One animal in particular that has suffered from this lack of scientific attention (you must have known it would come to this) is the domestic chicken.

Chickens are the most abundant domestic animal on the planet, clocking in at somewhere around 25 billion individuals. To provide some reference, the most abundant wild bird is the house sparrow, coming in at what comparatively feels like a meager 1.6 billion individuals (as of May 2021). Thanks to us, a staggering number of the birds on Earth cluck, cock-a-doodle-do, and cross the road to get to the other side. But, despite their overwhelming majority, chickens aren’t very well studied.

When I first got three hens of my own, I didn’t understand them at all. They didn’t act like any of the animals I was familiar with. For the first few weeks, I watched the birds explore their new home, chick fluff still visible around their necks and bald heads, and I worried. How could I be sure that they weren’t hungry, or too cold? What did those strained, croaking sounds mean? Were they supposed to move their heads like that? Would I even know a sick chicken if I saw one?

It was May 2020, so not only did I have plenty of unexpected free time, I also had a desperate desire to get my mind off of…everything. So, I sat and watched my pullets, familiarizing myself with their relatively alien behaviors. I did some online reading, and discovered the almost bottomless supply of backyard chicken blogs. I don’t think I would be exaggerating by saying that every question I had on raising chickens had an answer, and I was comforted by the cheerful anecdotes about handling Dotty the Wyandotte’s broody tendencies, or catching gapeworm early in Wilma the Buff Orpington. But I also worried about the reliability of this advice: if my chickens were open mouth breathing, should I really give them apple cider vinegar? Garlic? Drugs? [If you’re curious, I’ve found that apple cider vinegar serves as a boost to the immune system but won’t treat severe infection, garlic flavors the eggs, and a light dosing of anthelmintic is effective but can be harsh on an already harried system]. I cross-referenced advice between blogs, but it wasn’t enough. I wanted to be sure that I understood my little birds and their eccentricities. So, I bought a book called “The Behavioural Biology of Chickens”, by Christine Nicol. I started reading papers about chicken behavior and welfare. Almost all academic reading to be found on chickens is from a production standpoint: how do we get these animals to make more eggs?
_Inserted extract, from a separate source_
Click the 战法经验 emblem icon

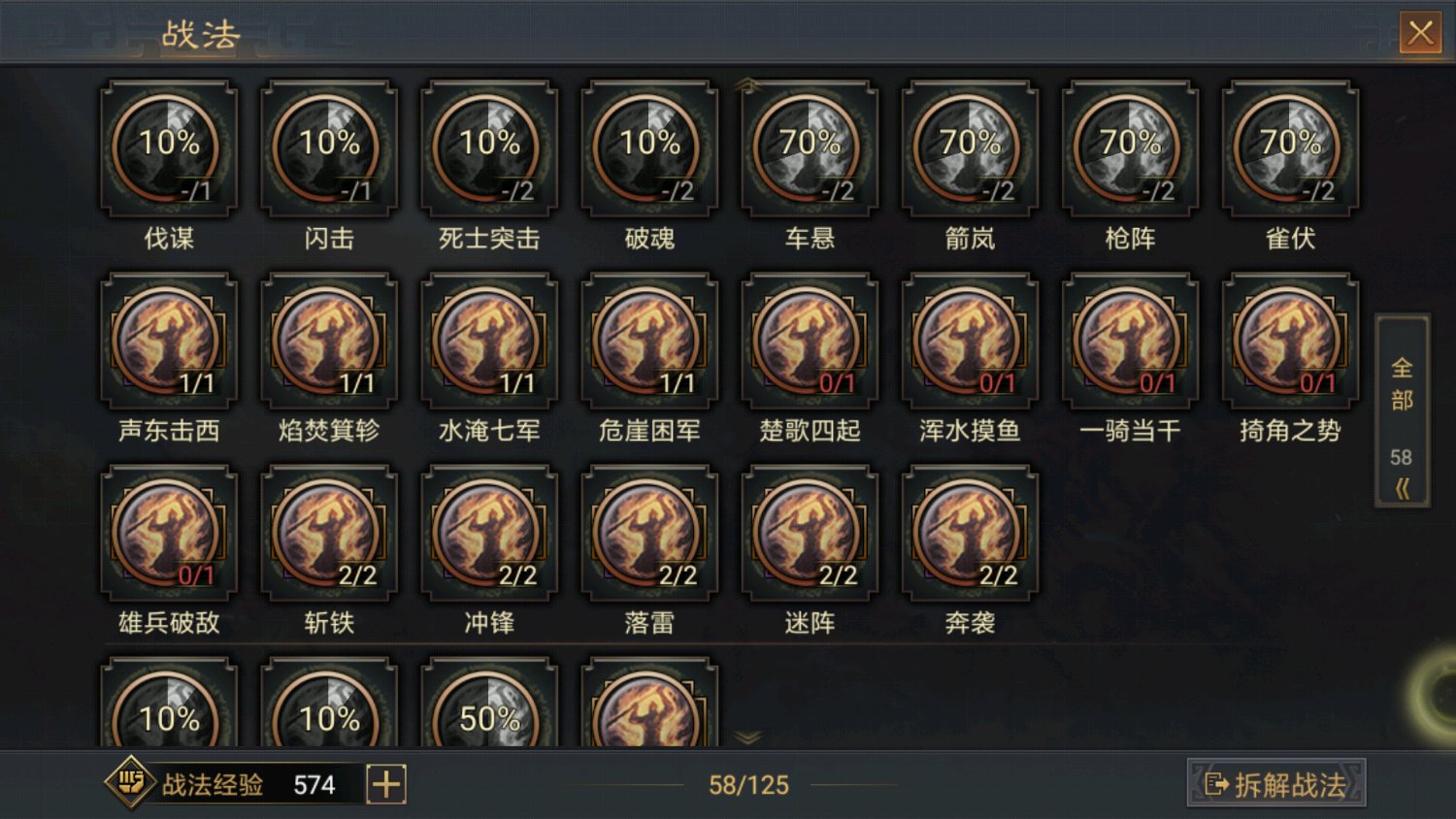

Can we make them grow faster? How do we fit more of them into a smaller space? Some of my most burning questions about chicken behavior were actually only answered by the blogs.

I found myself confronted with a Venn diagram of knowledge. On the academic side, I still had questions; on the blog side, I wasn’t sure I trusted every answer.

Why the gap in research? 25 billion domestic individuals, and I can’t find published results about treating anxiety in the wake of a predator attack? [If you find one, let me know!] A chicken’s behaviors and needs can be difficult to comprehend. What does their perceptual environment look like? How do they view the anthropogenic world they inhabit? Perhaps it is due to our mammalian bias that we haven’t yet answered these questions.

Chickens are in an especially tough position because they aren’t even always considered organisms. To most, they’re a commodity. Poultry meat production is expected to surpass 45 billion pounds in the US this year. And that’s just broilers. Laying hens have been producing at least 100 billion eggs per year in the US since 2016. At numbers like these, it starts to make sense why the common view of these birds is simply as a food product.

We are the ones responsible for creating this immense chicken population. It should be among our highest priorities to understand how these animals perceive their world so that we can improve their everyday welfare. And that requires a conscious effort to overcome our human bias, and to stretch our imaginations ever further.